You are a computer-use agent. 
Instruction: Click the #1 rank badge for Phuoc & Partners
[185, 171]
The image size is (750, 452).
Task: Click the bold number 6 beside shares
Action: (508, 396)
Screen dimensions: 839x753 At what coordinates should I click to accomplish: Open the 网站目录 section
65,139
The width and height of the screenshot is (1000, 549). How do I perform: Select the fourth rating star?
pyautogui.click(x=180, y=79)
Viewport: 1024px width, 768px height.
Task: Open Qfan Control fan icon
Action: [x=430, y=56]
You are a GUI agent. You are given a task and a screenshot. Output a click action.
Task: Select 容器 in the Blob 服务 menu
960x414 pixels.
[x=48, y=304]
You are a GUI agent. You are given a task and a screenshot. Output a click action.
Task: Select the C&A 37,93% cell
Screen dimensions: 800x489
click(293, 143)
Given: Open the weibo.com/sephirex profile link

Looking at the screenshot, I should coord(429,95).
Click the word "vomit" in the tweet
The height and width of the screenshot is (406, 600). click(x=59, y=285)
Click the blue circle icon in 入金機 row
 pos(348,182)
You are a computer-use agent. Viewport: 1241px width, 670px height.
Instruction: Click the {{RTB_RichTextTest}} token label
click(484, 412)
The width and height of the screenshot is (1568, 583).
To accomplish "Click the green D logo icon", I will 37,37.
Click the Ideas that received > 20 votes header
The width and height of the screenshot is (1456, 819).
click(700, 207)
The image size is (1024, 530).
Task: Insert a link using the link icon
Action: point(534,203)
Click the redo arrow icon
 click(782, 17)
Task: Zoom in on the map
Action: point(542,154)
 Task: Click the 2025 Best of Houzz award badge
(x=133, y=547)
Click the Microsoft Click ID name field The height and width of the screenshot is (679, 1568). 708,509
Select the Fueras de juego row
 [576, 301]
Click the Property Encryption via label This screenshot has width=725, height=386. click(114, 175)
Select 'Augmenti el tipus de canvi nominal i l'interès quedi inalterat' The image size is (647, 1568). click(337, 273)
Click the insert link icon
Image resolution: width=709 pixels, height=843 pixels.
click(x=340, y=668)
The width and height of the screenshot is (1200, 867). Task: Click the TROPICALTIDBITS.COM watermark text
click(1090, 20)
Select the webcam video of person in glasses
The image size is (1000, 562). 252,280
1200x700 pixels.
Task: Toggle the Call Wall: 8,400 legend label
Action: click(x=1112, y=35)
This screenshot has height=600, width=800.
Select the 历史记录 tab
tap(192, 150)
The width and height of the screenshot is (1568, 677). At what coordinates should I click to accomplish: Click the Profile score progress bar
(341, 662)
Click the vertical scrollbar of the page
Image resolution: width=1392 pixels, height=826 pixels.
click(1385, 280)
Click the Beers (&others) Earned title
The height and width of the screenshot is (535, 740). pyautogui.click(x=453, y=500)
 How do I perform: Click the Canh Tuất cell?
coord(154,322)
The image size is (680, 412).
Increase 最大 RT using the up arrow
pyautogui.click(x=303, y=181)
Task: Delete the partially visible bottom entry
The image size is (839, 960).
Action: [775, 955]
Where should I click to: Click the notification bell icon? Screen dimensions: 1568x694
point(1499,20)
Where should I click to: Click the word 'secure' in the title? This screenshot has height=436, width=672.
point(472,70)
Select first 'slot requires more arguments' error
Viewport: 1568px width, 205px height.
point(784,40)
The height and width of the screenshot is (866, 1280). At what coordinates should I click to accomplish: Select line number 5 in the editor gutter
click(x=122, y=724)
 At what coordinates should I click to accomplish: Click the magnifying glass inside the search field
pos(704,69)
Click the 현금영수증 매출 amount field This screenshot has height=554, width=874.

★ ★ ★

# [DIRECTIONS FOR THIS TASK]
Transcribe the data in full, keeping every detail.

# [EXERCISE SOLUTION]
You are a computer-use agent. 
Instruction: Click the #1 rank badge for Phuoc & Partners
[185, 171]
The image size is (750, 452).
Task: Click the bold number 6 beside shares
Action: (508, 396)
Screen dimensions: 839x753 At what coordinates should I click to accomplish: Open the 网站目录 section
65,139
The width and height of the screenshot is (1000, 549). How do I perform: Select the fourth rating star?
pyautogui.click(x=180, y=79)
Viewport: 1024px width, 768px height.
Task: Open Qfan Control fan icon
Action: [x=430, y=56]
You are a GUI agent. You are given a task and a screenshot. Output a click action.
Task: Select 容器 in the Blob 服务 menu
960x414 pixels.
[x=48, y=304]
You are a GUI agent. You are given a task and a screenshot. Output a click action.
Task: Select the C&A 37,93% cell
Screen dimensions: 800x489
click(293, 143)
Given: Open the weibo.com/sephirex profile link

Looking at the screenshot, I should coord(429,95).
Click the word "vomit" in the tweet
The height and width of the screenshot is (406, 600). click(x=59, y=285)
Click the blue circle icon in 入金機 row
 pos(348,182)
You are a computer-use agent. Viewport: 1241px width, 670px height.
Instruction: Click the {{RTB_RichTextTest}} token label
click(484, 412)
The width and height of the screenshot is (1568, 583).
To accomplish "Click the green D logo icon", I will 37,37.
Click the Ideas that received > 20 votes header
The width and height of the screenshot is (1456, 819).
click(700, 207)
The image size is (1024, 530).
Task: Insert a link using the link icon
Action: point(534,203)
Click the redo arrow icon
 click(782, 17)
Task: Zoom in on the map
Action: point(542,154)
 Task: Click the 2025 Best of Houzz award badge
(x=133, y=547)
Click the Microsoft Click ID name field The height and width of the screenshot is (679, 1568). 708,509
Select the Fueras de juego row
 [576, 301]
Click the Property Encryption via label This screenshot has width=725, height=386. click(114, 175)
Select 'Augmenti el tipus de canvi nominal i l'interès quedi inalterat' The image size is (647, 1568). click(337, 273)
Click the insert link icon
Image resolution: width=709 pixels, height=843 pixels.
click(x=340, y=668)
The width and height of the screenshot is (1200, 867). Task: Click the TROPICALTIDBITS.COM watermark text
click(1090, 20)
Select the webcam video of person in glasses
The image size is (1000, 562). 252,280
1200x700 pixels.
Task: Toggle the Call Wall: 8,400 legend label
Action: click(x=1112, y=35)
This screenshot has height=600, width=800.
Select the 历史记录 tab
tap(192, 150)
The width and height of the screenshot is (1568, 677). At what coordinates should I click to accomplish: Click the Profile score progress bar
(341, 662)
Click the vertical scrollbar of the page
Image resolution: width=1392 pixels, height=826 pixels.
click(1385, 280)
Click the Beers (&others) Earned title
The height and width of the screenshot is (535, 740). pyautogui.click(x=453, y=500)
 How do I perform: Click the Canh Tuất cell?
coord(154,322)
The image size is (680, 412).
Increase 最大 RT using the up arrow
pyautogui.click(x=303, y=181)
Task: Delete the partially visible bottom entry
The image size is (839, 960).
Action: [775, 955]
Where should I click to: Click the notification bell icon? Screen dimensions: 1568x694
point(1499,20)
Where should I click to: Click the word 'secure' in the title? This screenshot has height=436, width=672.
point(472,70)
Select first 'slot requires more arguments' error
Viewport: 1568px width, 205px height.
point(784,40)
The height and width of the screenshot is (866, 1280). At what coordinates should I click to accomplish: Select line number 5 in the editor gutter
click(x=122, y=724)
 At what coordinates should I click to accomplish: Click the magnifying glass inside the search field
pos(704,69)
Click the 현금영수증 매출 amount field This screenshot has height=554, width=874.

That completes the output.